Famous chef new restaurant hype.
Flour & Water, San Francisco


Loved the apps, thought naught of the pizza. Thin woody-smelling crust, but straight soggy in center – especially since we had a cracked egg in the middle – short on bubbling, with oversalted dough. Yes, it’s a totally “proper” Neapolitan styled pie, but just lacked overall cohesion. This would’ve been an excellent meal if the restaurant name wasn’t so overtly indicative. After all, some of the finest raviolis & seasonal salads in town can be had here. The braised lamb tongue with poached egg, though minuscule, is fantastic, better than even The Fig’s brilliant lengua. David Chang can hate on figs all he wants, F+W churned out a seared duck with fresh figs + arugula/microgreens that was most glorious. Fig and San Franciso are so in touch with each other’s feelings!
Blinded by out of town pizza hype. Damn you San Francisco. Delfina was just doing fine.
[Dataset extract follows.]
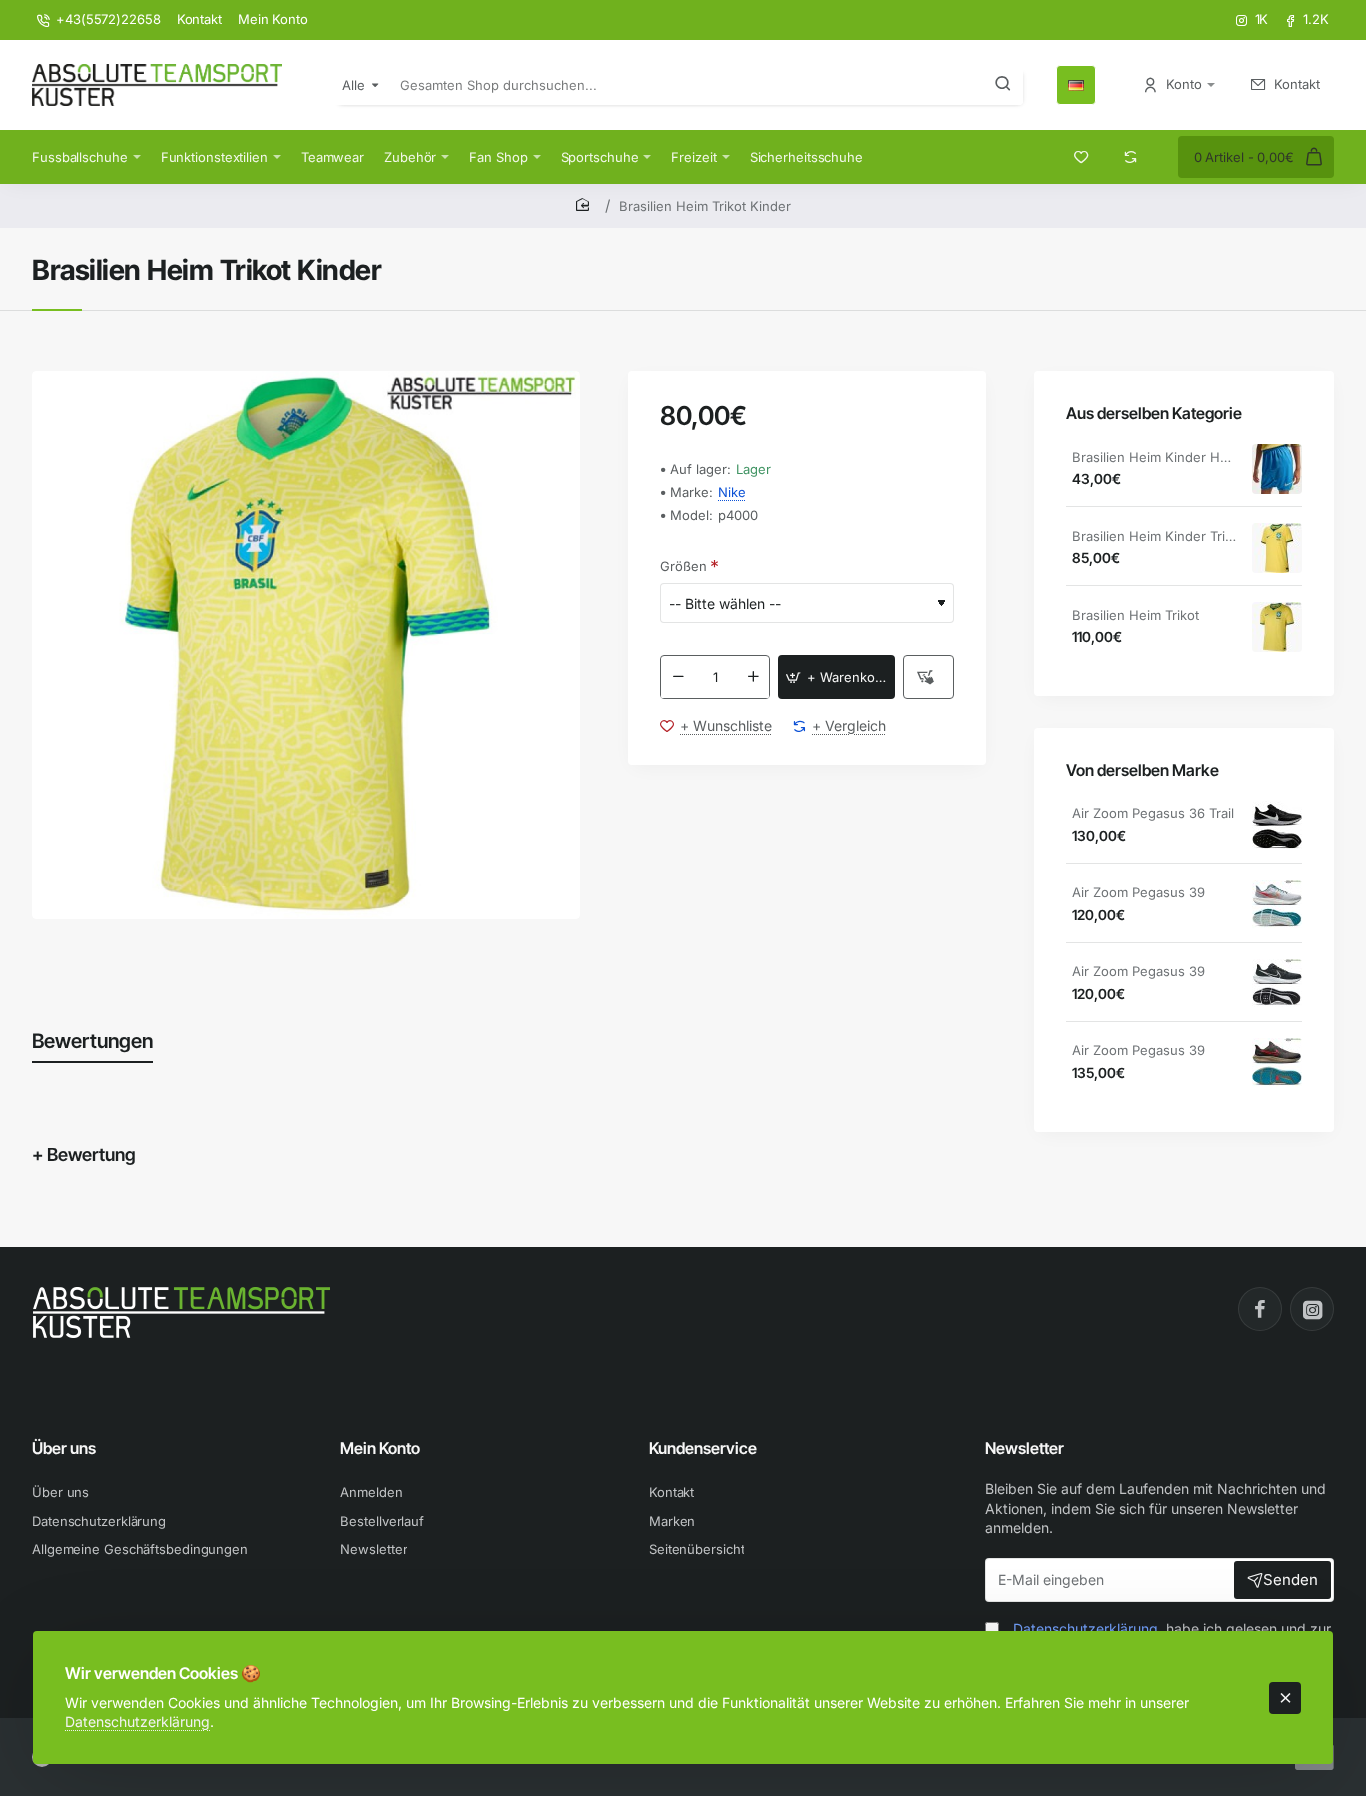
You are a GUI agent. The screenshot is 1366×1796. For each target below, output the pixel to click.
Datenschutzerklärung (137, 1721)
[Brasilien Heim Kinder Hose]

It’s been around for ever, it’s soooo high end and weekend reservations are still quite difficult — I had to wait just to be seated at the bar, 10 min after the doors opened. But, it seems, purely due to location (much too close to fisherman’s wharf), the flavors and creativity have dropped significantly over the last few years [it won James Beard's best new restaurant back in 2000]. SF is known for old timers ala Chez Panisse (Cafe) & Zuni, but Danko falls far outside that tasty circle. Again, I was told I ordered “wrong”, but at $66++ per person for the 3 course prix fixe, nothing has the right to be wrong. Yes, I just called quail stuffed with foie boring. The foie was mixed into a mushroom mush and due to stuffing, transformed itself into blended offal with composition akin to pureed innards. The quail was underseasoned & underspiced, needing unfulfilled support from the foie.
Old school staid Hype
Taste of Brazil

The maracuja juice is imported? In a can? Really? And I want this WHY? Just because it’s imported? Hey, melamine-tainted milk is imported. Overall bland & boring prep. Pao de Queijo is how much? $7$8 for 8 6 little cheese balls the size of ping pongs? Wow. Straight rip. Stroganoff tasted straight from University of Michigan’s North Campus dining hall, so that was probably the best item for the night. Brazilian sausages, again, IMPORTED, tasted of Farmer John’s. Skirt steak, completely mundane, the one dimensional peixe a baiana makes one appreciate the complexity of a good Thai green curry. The loud musician on weekends brings tunes that pierce your ear drums while your palate is bored by the food. Good times? Hell no.
Yelp, you fail me so. Sampled nearly a dozen dishes with the large party, need not return.

Marisco Chente


Once again, I was told I ordered incorrectly. Except this time, I studied the menu and read the massive threads on Chowhound. I got some shrimp in booze sauce, and a ceviche mixto. This the best of Nayarit AND Sinaloa? The ceviche came out with surimi. Game over. Apparently if you go with a Spanish speaking person you won’t get whited. While not having traveled extensively in Mexico, I’m pretty darn sure every piece of jaiba flesh I’ve had in Mexico, even down to the $1.50 marisco stands, was real. The medium large shrimps looked pretty, but were overcooked. No matter how stupendously diablo their sauce might be, if the shrimp has to die the second time on the cooktop, I don’t want to eat it. But no worries Claire, I will go visit one more time.
Ok, so there are 8. In fact, there really MUCH more, but these are what really popped out.